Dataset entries
-----
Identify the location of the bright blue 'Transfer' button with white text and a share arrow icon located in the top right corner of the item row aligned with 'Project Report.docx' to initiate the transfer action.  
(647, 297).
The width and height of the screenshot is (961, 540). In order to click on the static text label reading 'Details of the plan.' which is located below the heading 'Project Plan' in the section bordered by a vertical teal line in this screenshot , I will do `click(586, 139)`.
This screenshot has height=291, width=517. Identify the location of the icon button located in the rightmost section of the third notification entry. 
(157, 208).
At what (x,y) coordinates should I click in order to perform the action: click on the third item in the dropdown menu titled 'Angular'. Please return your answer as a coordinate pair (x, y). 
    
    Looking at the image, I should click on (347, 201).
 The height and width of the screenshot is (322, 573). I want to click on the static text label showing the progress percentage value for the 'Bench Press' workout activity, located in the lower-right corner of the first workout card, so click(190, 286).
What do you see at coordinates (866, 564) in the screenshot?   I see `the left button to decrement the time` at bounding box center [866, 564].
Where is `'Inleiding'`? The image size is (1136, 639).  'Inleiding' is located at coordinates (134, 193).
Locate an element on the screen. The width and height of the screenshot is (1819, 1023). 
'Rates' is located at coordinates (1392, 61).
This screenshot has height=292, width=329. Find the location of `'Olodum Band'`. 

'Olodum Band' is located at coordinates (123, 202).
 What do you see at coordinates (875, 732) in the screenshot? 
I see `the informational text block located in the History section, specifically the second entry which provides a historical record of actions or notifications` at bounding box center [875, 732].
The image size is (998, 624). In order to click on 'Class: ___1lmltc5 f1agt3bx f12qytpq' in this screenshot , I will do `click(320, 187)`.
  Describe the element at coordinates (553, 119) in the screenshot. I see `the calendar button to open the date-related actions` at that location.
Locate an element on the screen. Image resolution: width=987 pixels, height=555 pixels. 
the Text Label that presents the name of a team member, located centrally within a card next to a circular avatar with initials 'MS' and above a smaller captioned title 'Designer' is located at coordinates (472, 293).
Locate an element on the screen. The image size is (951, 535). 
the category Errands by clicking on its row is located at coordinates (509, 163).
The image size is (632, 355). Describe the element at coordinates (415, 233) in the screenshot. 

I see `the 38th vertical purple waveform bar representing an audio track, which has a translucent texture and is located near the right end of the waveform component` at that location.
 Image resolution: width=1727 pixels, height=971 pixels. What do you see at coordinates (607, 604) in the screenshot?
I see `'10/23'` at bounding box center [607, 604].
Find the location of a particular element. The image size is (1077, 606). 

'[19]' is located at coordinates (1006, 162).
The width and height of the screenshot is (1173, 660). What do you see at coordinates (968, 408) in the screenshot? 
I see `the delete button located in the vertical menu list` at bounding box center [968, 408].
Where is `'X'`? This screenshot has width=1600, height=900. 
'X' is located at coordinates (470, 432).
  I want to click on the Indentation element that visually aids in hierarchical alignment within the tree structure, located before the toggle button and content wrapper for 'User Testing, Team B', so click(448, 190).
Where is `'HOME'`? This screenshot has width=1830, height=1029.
-----
■ **Short exercise**:
Retype every one of the lines above verbatim, character for character.

■ **Answer to this task**:
Identify the location of the bright blue 'Transfer' button with white text and a share arrow icon located in the top right corner of the item row aligned with 'Project Report.docx' to initiate the transfer action.  
(647, 297).
The width and height of the screenshot is (961, 540). In order to click on the static text label reading 'Details of the plan.' which is located below the heading 'Project Plan' in the section bordered by a vertical teal line in this screenshot , I will do `click(586, 139)`.
This screenshot has height=291, width=517. Identify the location of the icon button located in the rightmost section of the third notification entry. 
(157, 208).
At what (x,y) coordinates should I click in order to perform the action: click on the third item in the dropdown menu titled 'Angular'. Please return your answer as a coordinate pair (x, y). 
    
    Looking at the image, I should click on (347, 201).
 The height and width of the screenshot is (322, 573). I want to click on the static text label showing the progress percentage value for the 'Bench Press' workout activity, located in the lower-right corner of the first workout card, so click(190, 286).
What do you see at coordinates (866, 564) in the screenshot?   I see `the left button to decrement the time` at bounding box center [866, 564].
Where is `'Inleiding'`? The image size is (1136, 639).  'Inleiding' is located at coordinates (134, 193).
Locate an element on the screen. The width and height of the screenshot is (1819, 1023). 
'Rates' is located at coordinates (1392, 61).
This screenshot has height=292, width=329. Find the location of `'Olodum Band'`. 

'Olodum Band' is located at coordinates (123, 202).
 What do you see at coordinates (875, 732) in the screenshot? 
I see `the informational text block located in the History section, specifically the second entry which provides a historical record of actions or notifications` at bounding box center [875, 732].
The image size is (998, 624). In order to click on 'Class: ___1lmltc5 f1agt3bx f12qytpq' in this screenshot , I will do `click(320, 187)`.
  Describe the element at coordinates (553, 119) in the screenshot. I see `the calendar button to open the date-related actions` at that location.
Locate an element on the screen. Image resolution: width=987 pixels, height=555 pixels. 
the Text Label that presents the name of a team member, located centrally within a card next to a circular avatar with initials 'MS' and above a smaller captioned title 'Designer' is located at coordinates (472, 293).
Locate an element on the screen. The image size is (951, 535). 
the category Errands by clicking on its row is located at coordinates (509, 163).
The image size is (632, 355). Describe the element at coordinates (415, 233) in the screenshot. 

I see `the 38th vertical purple waveform bar representing an audio track, which has a translucent texture and is located near the right end of the waveform component` at that location.
 Image resolution: width=1727 pixels, height=971 pixels. What do you see at coordinates (607, 604) in the screenshot?
I see `'10/23'` at bounding box center [607, 604].
Find the location of a particular element. The image size is (1077, 606). 

'[19]' is located at coordinates (1006, 162).
The width and height of the screenshot is (1173, 660). What do you see at coordinates (968, 408) in the screenshot? 
I see `the delete button located in the vertical menu list` at bounding box center [968, 408].
Where is `'X'`? This screenshot has width=1600, height=900. 
'X' is located at coordinates (470, 432).
  I want to click on the Indentation element that visually aids in hierarchical alignment within the tree structure, located before the toggle button and content wrapper for 'User Testing, Team B', so click(448, 190).
Where is `'HOME'`? This screenshot has width=1830, height=1029.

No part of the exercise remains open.